**Task instructions:** From the entries below, pull out every line that contains the word "icon" and copy each one in full.

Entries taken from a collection
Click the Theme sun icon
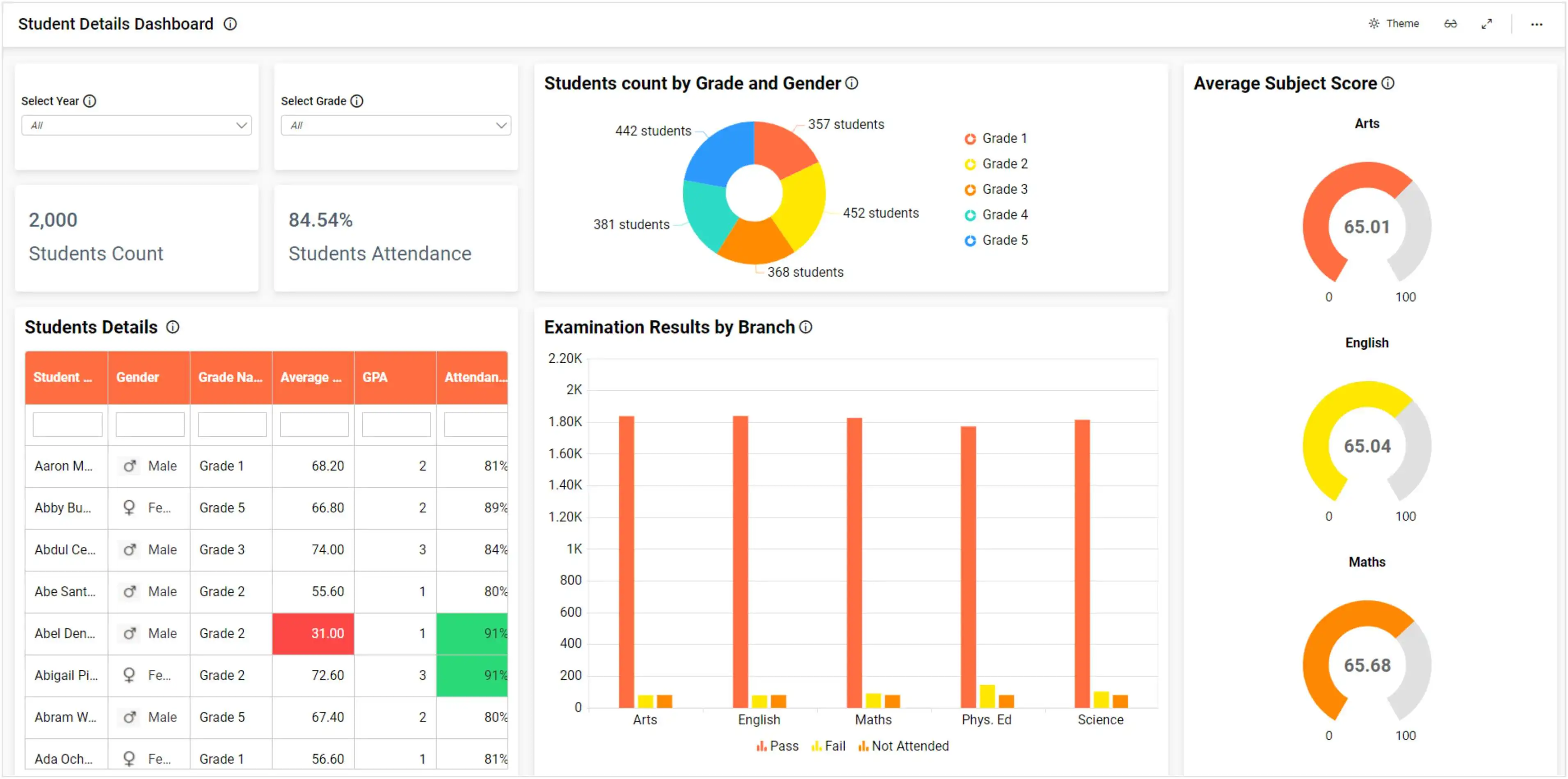This screenshot has width=1568, height=779. pyautogui.click(x=1374, y=23)
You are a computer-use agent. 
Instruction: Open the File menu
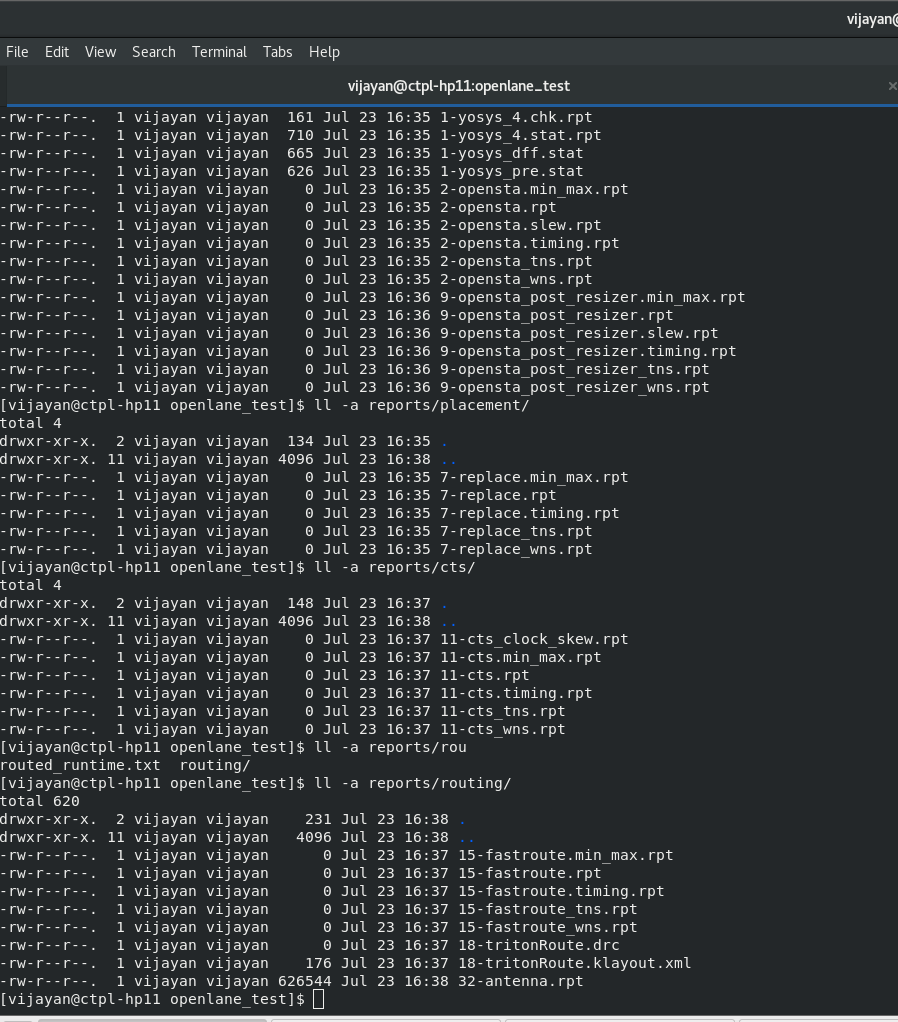click(17, 52)
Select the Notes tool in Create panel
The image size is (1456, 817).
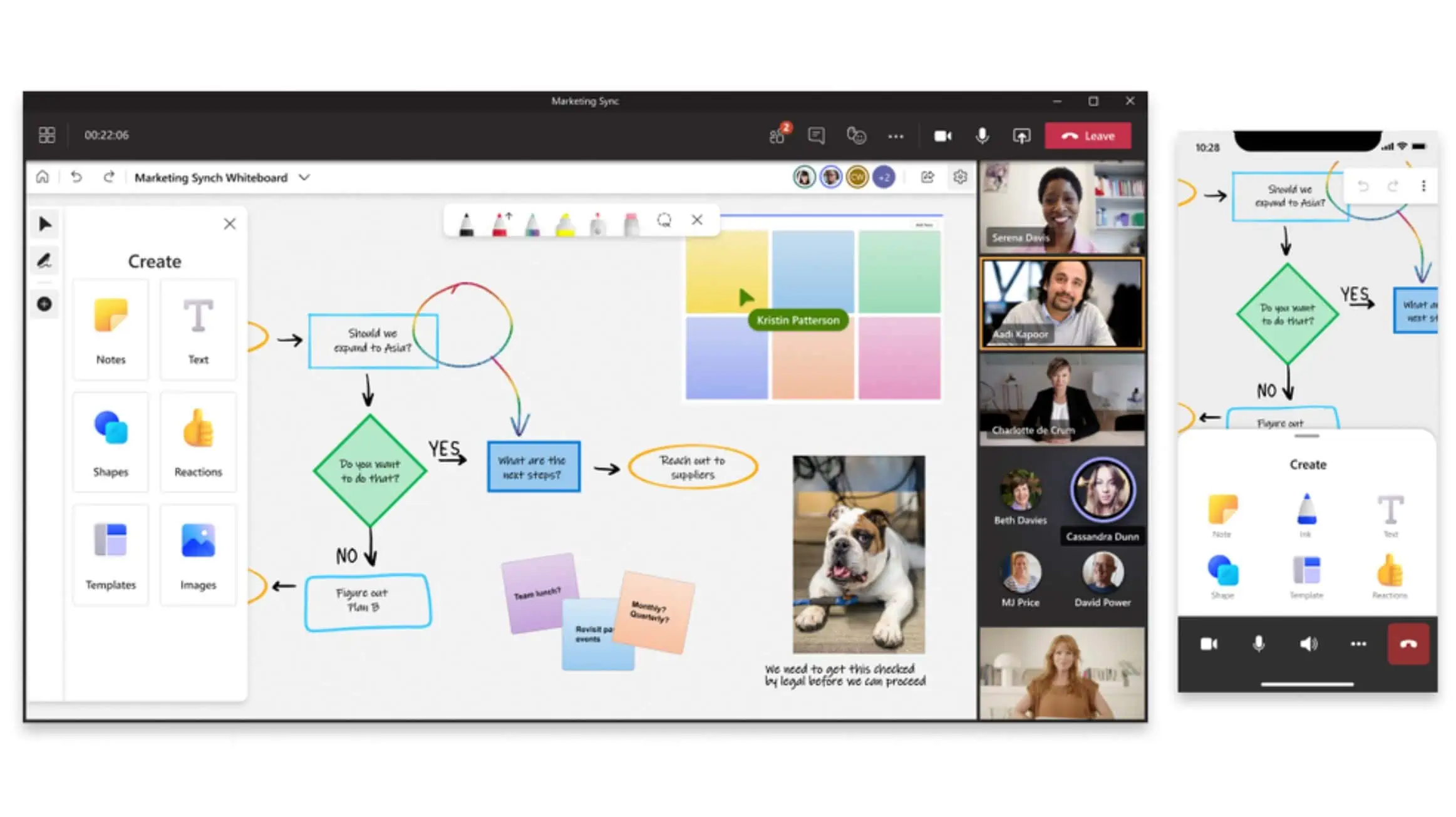(110, 325)
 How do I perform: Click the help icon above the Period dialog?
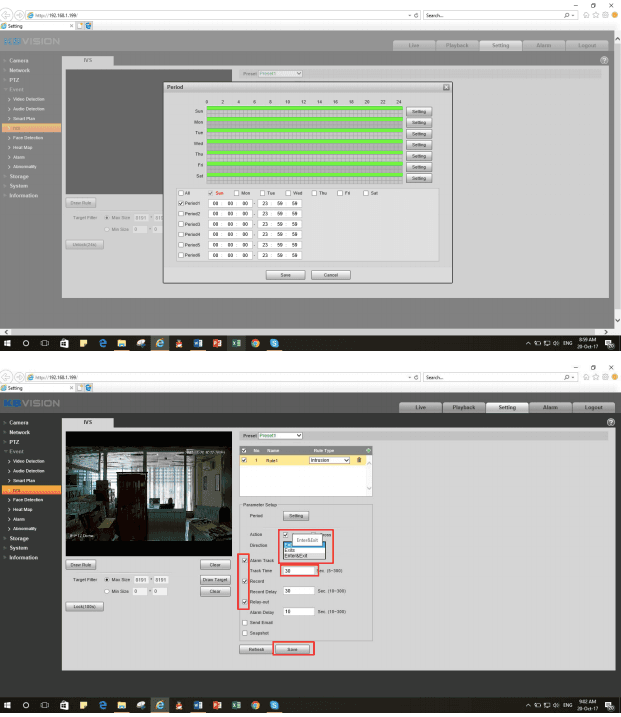[x=604, y=61]
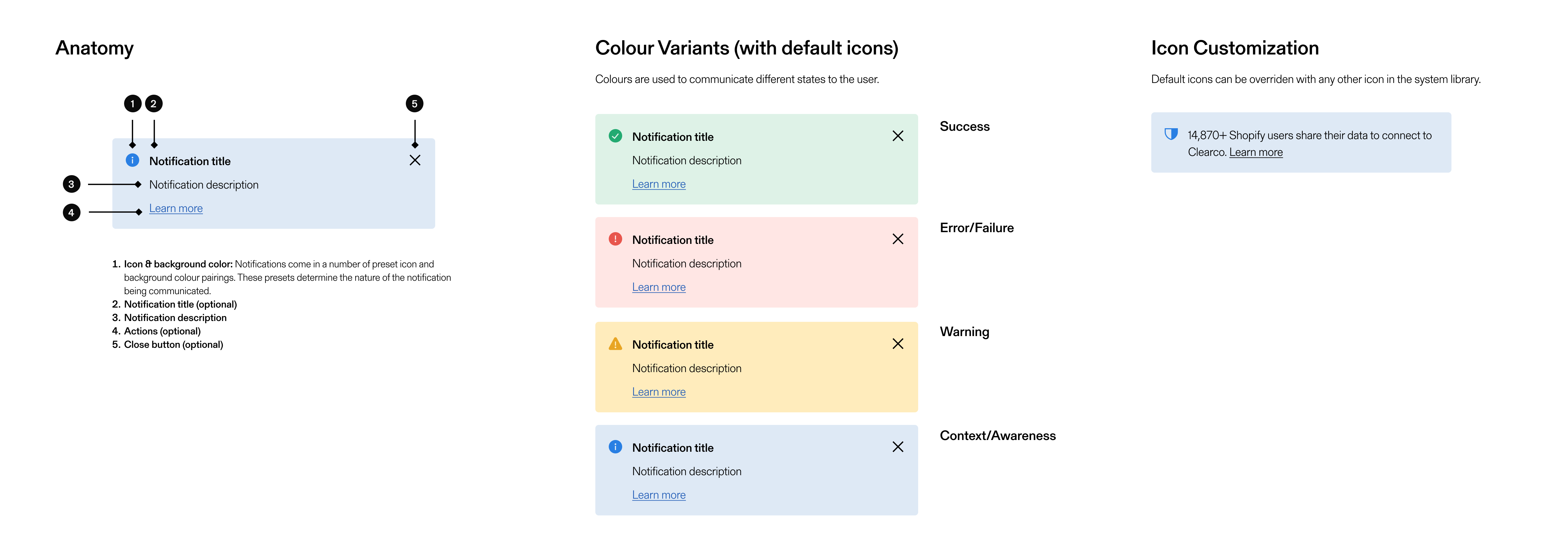Dismiss the green Success notification
The image size is (1568, 559).
[x=898, y=136]
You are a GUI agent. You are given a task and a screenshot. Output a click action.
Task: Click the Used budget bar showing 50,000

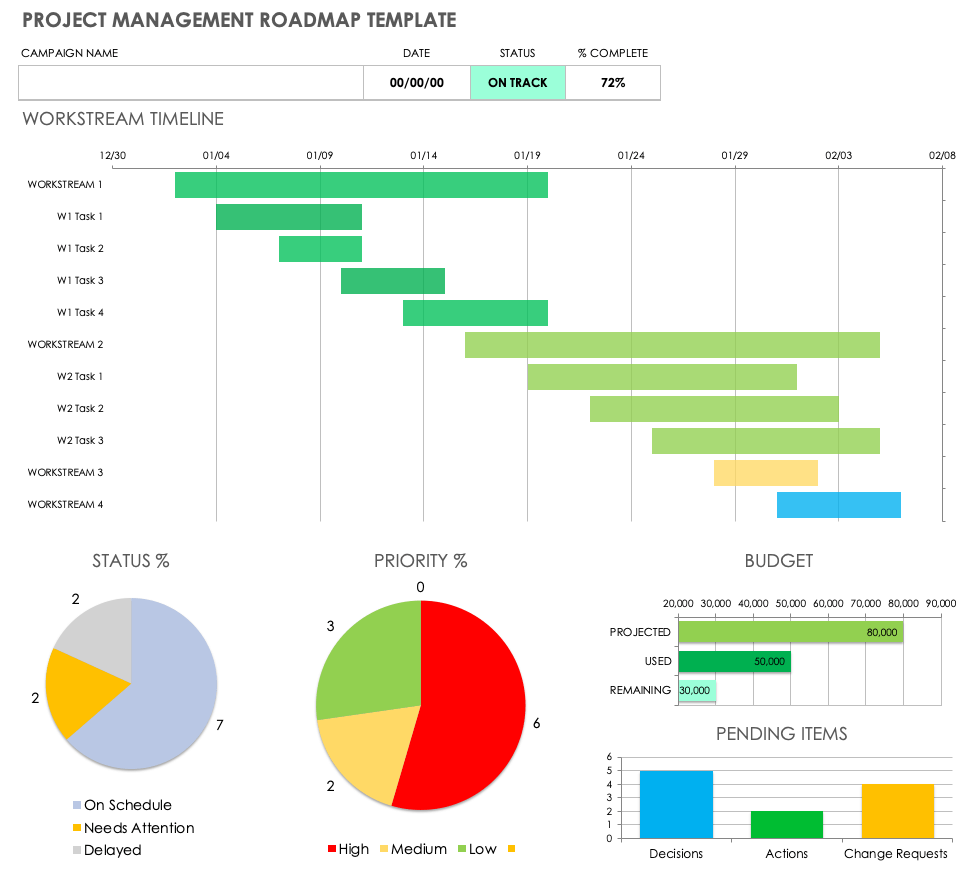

**Result:**
Click the Theme sun icon
 How do I perform: Click the help icon above the Period dialog?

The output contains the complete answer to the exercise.